* WORK INSTRUCTION
Return every line of the records that includes the string "computer".

* Saved entries
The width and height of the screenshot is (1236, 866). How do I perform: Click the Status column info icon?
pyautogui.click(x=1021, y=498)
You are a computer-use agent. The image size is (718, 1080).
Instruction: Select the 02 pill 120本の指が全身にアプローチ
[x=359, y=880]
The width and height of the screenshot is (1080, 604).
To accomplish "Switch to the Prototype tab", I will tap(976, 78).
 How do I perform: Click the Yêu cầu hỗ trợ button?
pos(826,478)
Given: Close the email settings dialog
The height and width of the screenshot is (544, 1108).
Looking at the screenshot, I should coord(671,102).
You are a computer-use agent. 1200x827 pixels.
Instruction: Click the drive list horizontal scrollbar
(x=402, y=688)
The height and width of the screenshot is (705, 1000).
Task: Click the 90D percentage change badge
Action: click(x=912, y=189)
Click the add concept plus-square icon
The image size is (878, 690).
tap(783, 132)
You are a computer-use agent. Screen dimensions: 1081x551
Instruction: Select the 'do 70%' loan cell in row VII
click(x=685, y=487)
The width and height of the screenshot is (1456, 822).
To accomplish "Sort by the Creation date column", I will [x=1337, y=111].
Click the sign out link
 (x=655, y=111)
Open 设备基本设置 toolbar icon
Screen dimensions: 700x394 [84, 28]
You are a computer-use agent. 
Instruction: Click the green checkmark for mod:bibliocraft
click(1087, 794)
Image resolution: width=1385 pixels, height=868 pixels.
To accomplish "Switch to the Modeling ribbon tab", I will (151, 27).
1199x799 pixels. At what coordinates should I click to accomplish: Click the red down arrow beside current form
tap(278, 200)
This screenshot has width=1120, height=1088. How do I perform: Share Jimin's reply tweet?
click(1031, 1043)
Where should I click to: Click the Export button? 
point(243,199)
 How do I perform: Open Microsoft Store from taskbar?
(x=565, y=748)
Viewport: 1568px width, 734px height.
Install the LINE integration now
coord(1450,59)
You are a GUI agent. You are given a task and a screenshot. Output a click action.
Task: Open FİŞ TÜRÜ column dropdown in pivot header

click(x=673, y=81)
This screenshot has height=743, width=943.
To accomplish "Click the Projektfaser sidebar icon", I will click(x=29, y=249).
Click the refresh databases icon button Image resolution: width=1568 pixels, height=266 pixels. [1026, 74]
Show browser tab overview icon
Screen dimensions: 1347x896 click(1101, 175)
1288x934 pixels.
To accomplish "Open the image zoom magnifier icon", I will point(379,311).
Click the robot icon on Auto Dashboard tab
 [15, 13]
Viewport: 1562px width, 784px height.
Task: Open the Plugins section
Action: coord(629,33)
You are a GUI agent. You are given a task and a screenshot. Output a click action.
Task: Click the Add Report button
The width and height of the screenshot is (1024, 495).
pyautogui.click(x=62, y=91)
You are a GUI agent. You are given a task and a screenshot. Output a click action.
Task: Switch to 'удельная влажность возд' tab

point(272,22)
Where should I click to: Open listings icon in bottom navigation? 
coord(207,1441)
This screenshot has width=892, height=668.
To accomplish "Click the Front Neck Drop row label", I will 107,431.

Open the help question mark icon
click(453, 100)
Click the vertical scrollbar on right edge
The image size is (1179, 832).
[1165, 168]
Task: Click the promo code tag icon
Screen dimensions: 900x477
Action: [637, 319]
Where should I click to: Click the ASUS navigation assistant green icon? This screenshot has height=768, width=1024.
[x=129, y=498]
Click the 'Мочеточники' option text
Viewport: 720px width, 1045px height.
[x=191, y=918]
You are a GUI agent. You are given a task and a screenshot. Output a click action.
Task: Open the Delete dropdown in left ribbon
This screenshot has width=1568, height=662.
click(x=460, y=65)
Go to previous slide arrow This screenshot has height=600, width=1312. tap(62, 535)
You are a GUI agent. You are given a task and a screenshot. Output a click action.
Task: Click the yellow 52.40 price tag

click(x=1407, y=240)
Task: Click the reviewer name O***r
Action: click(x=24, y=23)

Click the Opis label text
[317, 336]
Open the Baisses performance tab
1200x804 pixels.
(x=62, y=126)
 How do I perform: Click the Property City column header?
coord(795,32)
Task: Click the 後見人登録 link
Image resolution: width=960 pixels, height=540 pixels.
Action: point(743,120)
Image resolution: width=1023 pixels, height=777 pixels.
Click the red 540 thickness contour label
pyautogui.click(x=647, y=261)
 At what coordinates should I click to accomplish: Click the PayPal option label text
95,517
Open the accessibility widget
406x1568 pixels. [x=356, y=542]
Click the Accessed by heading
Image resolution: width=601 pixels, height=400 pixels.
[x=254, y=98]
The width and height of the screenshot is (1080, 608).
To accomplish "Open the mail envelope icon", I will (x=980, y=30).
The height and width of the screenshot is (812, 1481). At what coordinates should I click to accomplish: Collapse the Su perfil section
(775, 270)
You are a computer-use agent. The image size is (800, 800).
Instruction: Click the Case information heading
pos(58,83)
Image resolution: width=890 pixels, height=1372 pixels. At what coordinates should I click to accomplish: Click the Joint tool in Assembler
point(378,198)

* RESPONSE TO THE TASK
You are a computer-use agent. The image size is (718, 1080).
You are a computer-use agent. 1200x827 pixels.
You are a computer-use agent. Screen dimensions: 1081x551
You are a computer-use agent. 
You are a computer-use agent. The image size is (800, 800).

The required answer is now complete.